Thus, the Ca2+ o-elevating hormones, PTH and 1,25(OH)2D3, play pivotal roles in calcium homeostasis in mammals. When mammals are exposed to calcium deficiency, parathyroid cells recognize and respond to the slight decrease in Ca2+ o by secreting PTH.
This acute secretory response of preformed PTH occurs within seconds and can last for 60-90 minutes.
It is strictly regulated by Ca2+ o and is characterized by an inverse sigmoidal curve.
Secreted PTH increases renal tubular reabsorption of Ca2+ and augments the release of Ca2+ from bone. PTH also enhances the synthesis of 1,25(OH)2D3 in the renal proximal tubules, which increases intestinal Ca2+ o absorption and renal Ca2+ conservation. Raising Ca2+ o also stimulates the secretion of the Ca2+ o-lowering hormone, CT, although CT has little impact on Ca2+ o homeostasis in normal adult humans.
Therefore, the coordinated interactions between Ca2+ o and these Ca2+ o-regulating hormones maintain Ca2+ o homeostasis.
Our understanding of how these cells sense Ca2+ o has progressed greatly following the molecular cloning of a Ca2+ o-sensing receptor (CaR). The CaR is expressed mainly on the parathyroid glands, distal tubules of the kidney and the C-cells.
Although the receptor is also present in intestinal epithelial cells, bone-forming osteoblasts, several nephron segments other than the distal tubule, and many other tissues and cell lines, we will focus on the role of the CaR in the control of PTH secretion in this chapter.
Biochemical Characteristics of the CaR
Expression cloning in Xenopus laevis oocytes enabled isolation of a 5.3 kb cDNA from bovine parathyroid gland encoding a CaR with pharmacological properties similar to those of the Ca2+ o-sensing mechanism in parathyroid cells.
Following the isolation of this novel receptor, nucleic acid hybridization-based techniques enabled the cloning of additional full-length CaRs from human and chicken parathyroid; rat, human and rabbit kidney; rat C-cells; and striatum of rat brain.
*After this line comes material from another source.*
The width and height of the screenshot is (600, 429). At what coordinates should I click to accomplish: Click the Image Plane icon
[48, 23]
All of these subsequently cloned CaRs were highly homologous to the bovine parathyroid receptor (more than 90% identical in their amino acid sequences), indicating that they all derive from a common ancestral gene.
The human CaR gene resides on chromosome 3 (3q13.3-21) as previously predicted by linkage analysis of a disorder of Ca2+ o– sensing, familial hypocalciuric hypercalcemia.
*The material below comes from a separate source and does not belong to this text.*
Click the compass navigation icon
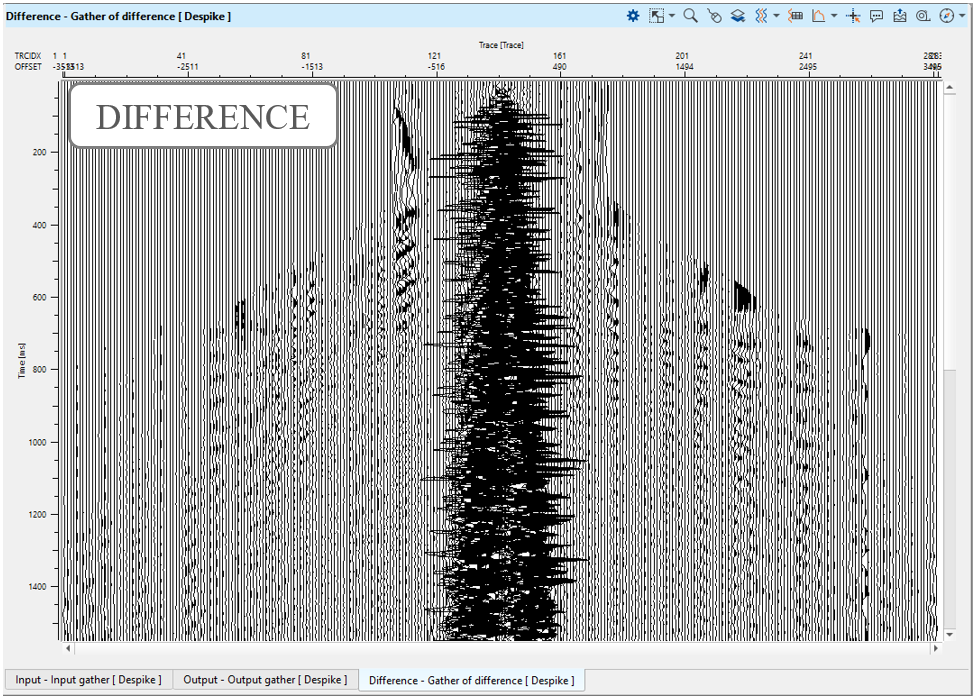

The CaR belongs to family C of the G protein-coupled receptors (GPCRs), which comprises at least three different subfamilies that share more than 20% amino acid identity over their seven membrane-spanning domains.
Recent work has shown that there is some homology with the gamma-aminobutyric acid B, taste and vomeronasal odorant receptors as well as metabotropic glutamate receptors.
The CaR exhibits three principal structural domains: a very large NH2-terminal extracellular domain, seven transmembrane domains, and an intracellular COOH-terminal tail.
The CaR expressed on the cell surface comprises principally a dimeric form of the receptor when transfected into human embryonic kidney (HEK293) cells.
The two monomers within the dimeric CaR interact with one another, as documented by the fact that co-expressing two individually inactive mutant CaRs reconstitutes substantial biological activity.
In addition to intermolecular covalent disulfide bonds mediated by Cys-129 and Cys-131, noncovalent, possibly hydrophobic, interactions also contribute to the formation of the dimeric CaR.
Since the metabotropic glutamate receptor belongs to the same family of GPCRs and the structure of its extracellular domain has been solved, the CaR probably has a similar overall structure.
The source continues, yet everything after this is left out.